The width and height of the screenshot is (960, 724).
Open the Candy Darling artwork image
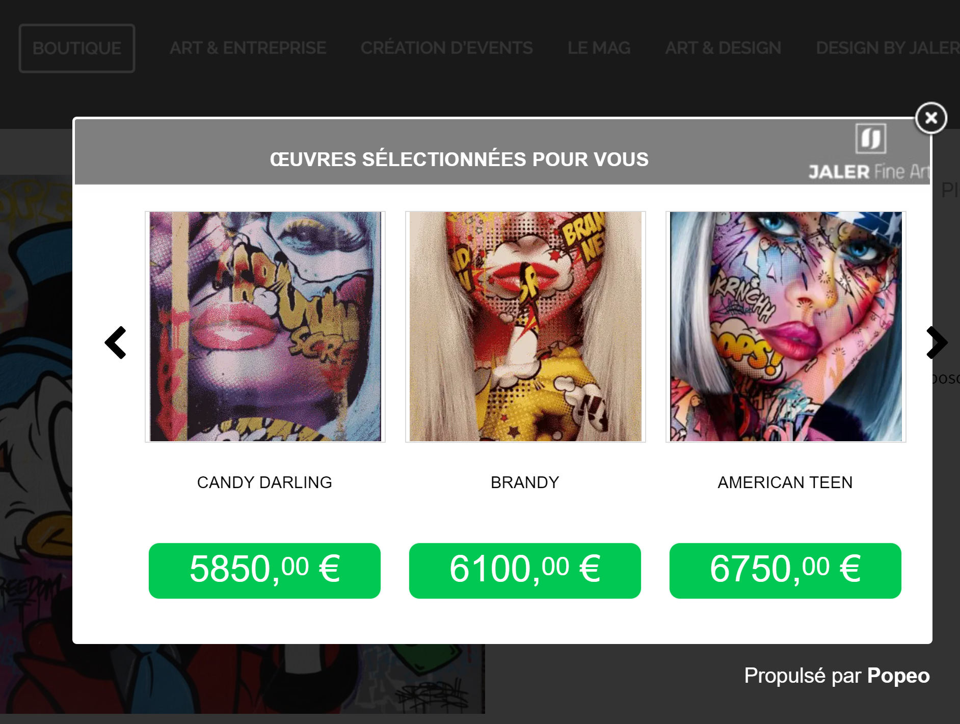click(265, 327)
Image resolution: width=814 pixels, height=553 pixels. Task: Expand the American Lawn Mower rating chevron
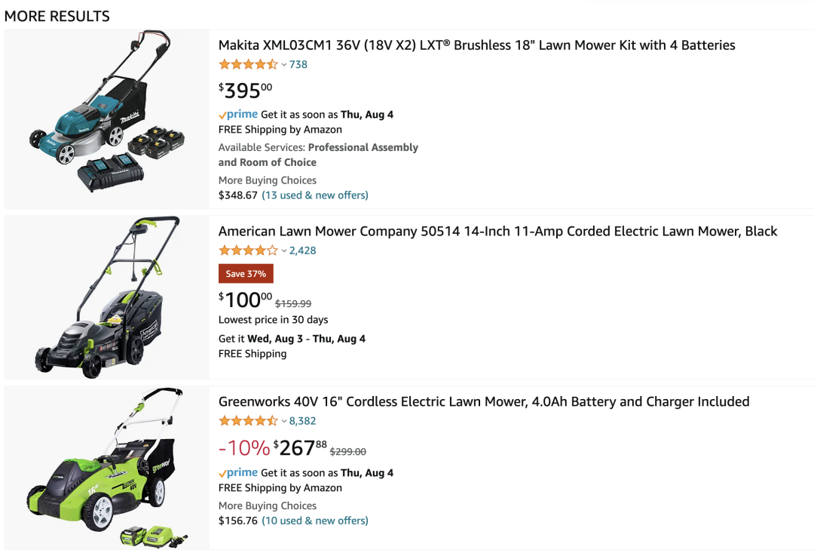tap(284, 250)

================

**Task instructions**
Every record above must be printed exactly, except for its images.

**Answer to this task**
The width and height of the screenshot is (960, 724).
Open the Candy Darling artwork image
click(265, 327)
Image resolution: width=814 pixels, height=553 pixels. Task: Expand the American Lawn Mower rating chevron
tap(284, 250)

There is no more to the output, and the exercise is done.